In an 'omics' world, a concept as fundamental to scientific practice as sharing data meets serious logistical challenges. Traditionally, publication has ensured that one's results could be viewed, scrutinized and understood by others, but at the omics scale the sheer volume of data, and the multiplicity of their formats are major hurdles. To facilitate data sharing, several groups are engaged in the long and tedious process of standardization. The larger community of experimentalists should support and take an active part in these standardization initiatives, but also think carefully about what these standards can and cannot achieve.
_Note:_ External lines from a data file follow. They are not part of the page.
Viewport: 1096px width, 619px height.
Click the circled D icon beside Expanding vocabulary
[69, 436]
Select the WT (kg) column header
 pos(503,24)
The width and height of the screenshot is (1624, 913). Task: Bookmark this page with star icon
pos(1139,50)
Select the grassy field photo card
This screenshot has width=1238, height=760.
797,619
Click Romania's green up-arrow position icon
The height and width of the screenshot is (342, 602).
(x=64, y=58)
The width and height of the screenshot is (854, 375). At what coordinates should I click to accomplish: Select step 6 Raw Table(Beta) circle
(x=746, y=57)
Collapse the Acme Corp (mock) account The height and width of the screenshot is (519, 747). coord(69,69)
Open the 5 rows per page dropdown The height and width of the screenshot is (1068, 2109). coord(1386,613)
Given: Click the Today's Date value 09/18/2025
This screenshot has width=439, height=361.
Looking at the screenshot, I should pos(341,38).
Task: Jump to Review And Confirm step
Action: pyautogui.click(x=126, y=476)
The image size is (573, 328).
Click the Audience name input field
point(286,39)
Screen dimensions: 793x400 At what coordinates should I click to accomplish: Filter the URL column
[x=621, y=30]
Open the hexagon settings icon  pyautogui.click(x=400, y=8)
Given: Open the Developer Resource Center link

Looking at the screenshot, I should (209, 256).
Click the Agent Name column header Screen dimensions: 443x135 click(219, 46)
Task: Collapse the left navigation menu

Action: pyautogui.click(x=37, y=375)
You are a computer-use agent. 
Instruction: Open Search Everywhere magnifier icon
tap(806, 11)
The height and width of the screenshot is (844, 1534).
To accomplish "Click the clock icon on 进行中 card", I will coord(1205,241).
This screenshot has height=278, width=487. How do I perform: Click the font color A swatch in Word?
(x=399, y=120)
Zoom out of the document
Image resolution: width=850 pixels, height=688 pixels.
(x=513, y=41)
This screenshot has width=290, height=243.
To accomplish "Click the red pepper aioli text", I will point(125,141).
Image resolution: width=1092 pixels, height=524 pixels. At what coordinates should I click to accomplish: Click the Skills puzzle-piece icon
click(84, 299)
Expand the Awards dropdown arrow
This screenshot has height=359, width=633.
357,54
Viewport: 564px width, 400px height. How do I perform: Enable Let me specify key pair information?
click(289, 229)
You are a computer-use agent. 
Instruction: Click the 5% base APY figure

The Microarray Gene Expression Data (MGED) society, a grassroot movement created in 1999, paved the way to omics standardization efforts. In its footsteps, the Proteomics Standards Initiative (PSI), sponsored by the Human Proteome Organization, has expanded the standardization movement to the proteomics arena (http://psidev.sourceforge.net/). And other groups are now following suit in a variety of disciplines.

Overall, these organizations have three major action points on their agenda. First, they develop data formats compatible with the majority of instrument outputs and analysis software. Second, they establish reporting standards, listing the minimum information that adequately describes the samples and how the experiment was performed. These reporting standards are captured in documents like Minimal Information About a Microarray Experiment (MIAME) and its proteomics equivalent, MIAPE, currently in preparation. Finally, the standardization groups are helping codify these descriptions by defining controlled vocabularies.

In parallel with these efforts, databases are created that accommodate the standards. Thus, it appears that in proteomics, too, in a not too distant future, the authors of a paper should be able to deposit the raw data—in a standardized format and with the adequate minimum information—in centralized repositories. Databases like GenBank and Protein Data Bank (PDB) have demonstrated the advantages of this approach for sharing large amounts of information.

Moreover, such a system could start addressing the concerns voiced by reviewers of omics papers, who are growing frustrated at the superhuman task that is asked of them (Nature 440, 992; 2006). Offering the data for the community's scrutiny upon publication, and defining more clearly what the peer review can achieve, could somewhat relieve the reviewers' burden while maintaining quality checks.

But beyond this, the primary goal of the standardization initiatives is to enable data mining at a large scale. By standardizing formats and ontologies, it becomes possible to use computers to mine a cumulative data set produced in hundreds of experiments performed around the world. This is a tantalizing vision, but it is important to keep the scale of this vision in mind as this is critical to its success.

Indeed, most of the analytical tools we are talking about are extremely sensitive to small variations; the samples are complex biological samples (often extensively manipulated), and the observations—unlike gene or protein sequences—are highly context dependent: we are talking about the quintessence of variability. Under these circumstances, the size of the data set used in a meta-analysis becomes critical to distinguish robust observations with true biological meaning from all other types of variations.

In the case of microarrays, for example, sources of variability are such that, at this stage, studies involving multiple laboratories need to be planned so that all procedures upstream and downstream of the microarray tests are identical (Nat. Methods 2, 337–343; 2005; Nat. Methods 2, 345–349; 2005; and Nat. Methods 2, 351–356; 2005). This is likely to be the case for other technologies as well.

Standards such as MIAME or MIAPE are reporting standards; they are not going to solve the issue of variability. They cannot possibly describe all confounding factors, and it would be futile to attempt a comprehensive listing. In contrast, it is vital to maintain a compromise between detail and practicality in reporting, so that compliance with the standards is not so onerous as to inhibit their adoption.

Experimentalists must keep these considerations in mind and support the standardization initiatives so that the point can rapidly be reached when the volume of standardized data permits meaningful examination. For the standardization initiatives to be successful they need the contribution of all strata of the community: investigators, informatics developers, database curators, instrument vendors, journals and funding agencies.

At this stage, the best support that experimentalists can provide is to add their voice to the definition of standards, provide feedback to organizations like MGED and PSI and ensure that the standards that emerge are practical, efficient and realistic to implement...after all, it will most likely affect the way you are doing research tomorrow.